13.7.16

Do mal menor

P. J. Harvey, “Rido of Me”, in https://www.youtube.com/watch?v=73cY3ft7h5s
A cartografia dos haveres: por entre o deve e o haver, um resultado qualquer, saldo ou défice. E fazem-se as contas finais. Não as quantitativas, que essas já foram empreendidas; mas as que invocam qualitativos preceitos, rasgando a frieza dos números que vieram à colação.
Tiram-se as medidas em esboço de contentamento, ou de angústia. Mas ainda não são as medidas derradeiras. Depois vem a última das medições: os números a preceito são um bem a enfeitar um feito ou um mal a descer sombras sobre a cartografia? Convoca-se a medida relativa. E convoca-se, também, a carência de lucidez, caso seja preciso emprestar uma máscara à medida que fica emoldurada no porvir. Metem-se circunstâncias ao caminho que justificam um mal e o cosem com atenuantes. Ou então, comparam-se as medidas de agora com as medidas de antanho, descontando o efeito da idade, ou acrescentando a medida da madurez entretanto abraçada, para tingir com cores diferentes a medida final. Ou, ainda, fazem-se comparações interpessoais: se alguém chegou a um resultado, por mau que pareça, a medida arrefece porque houve quem, em melhores condições, pior se achou no retrato.

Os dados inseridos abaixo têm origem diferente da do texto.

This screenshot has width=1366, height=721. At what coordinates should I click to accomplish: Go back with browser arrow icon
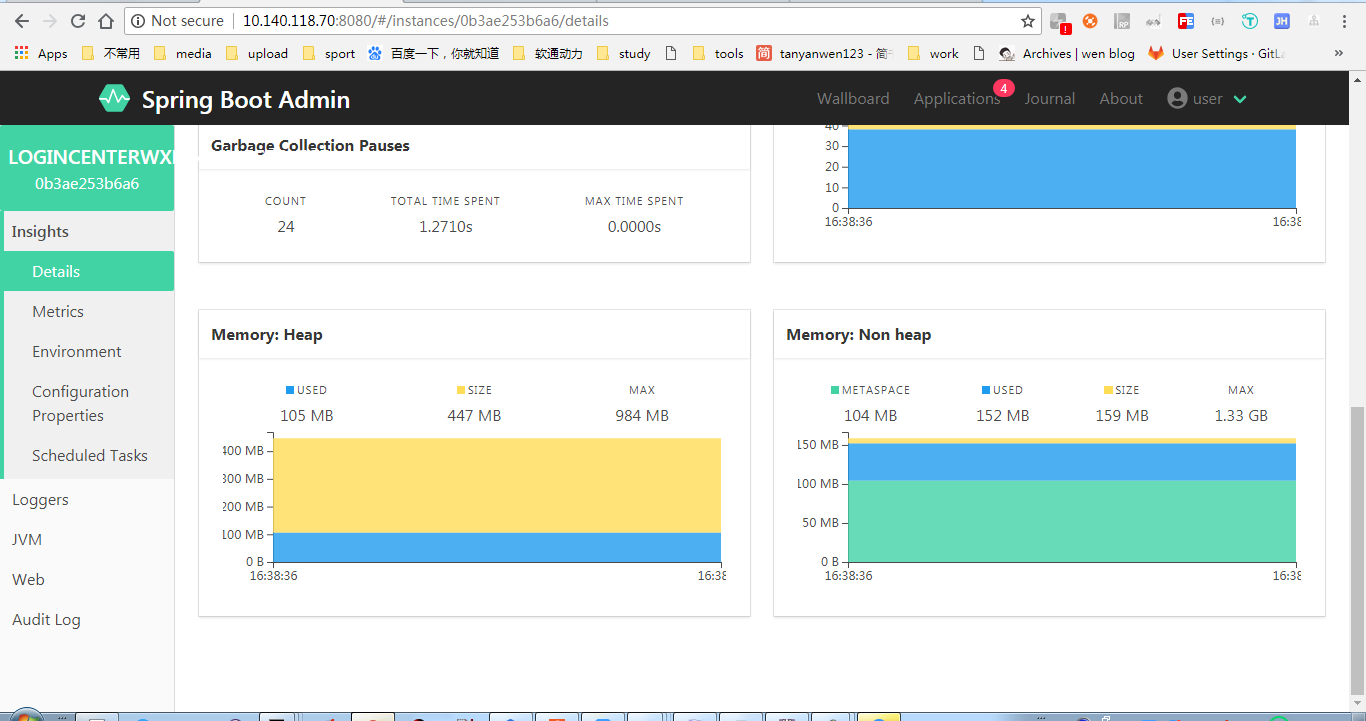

É o esboço do mal menor. A inventiva capacidade para transfigurar uma derrota em triunfo. Diz-se, em exercício de autocondescendência, “podia ser pior”. E segue-se o aplauso de si mesmo, porque os olhos fitam as hipóteses piores e propositadamente ignoram as possibilidades melhores que estariam à mão de semear. Mas o mal menor é sempre um mal. Menor do que um mal maior que pudesse arrimar no lóbulo do vento. Só a incapacidade para admitir frágeis demandas trava a lucidez exigível para entender que um mal menor, por menor que seja, é um mal que afeia o horizonte.
Piores são os mesquinhos que conseguem transformar um mal menor num bem de qualquer espécie. Desenganem-se os que fazem equivaler, na escala das medidas, um mal menor ao segundo dos ótimos. Um mal é a antítese do ótimo. Não seu sinónimo. Nem sequer sucedâneo.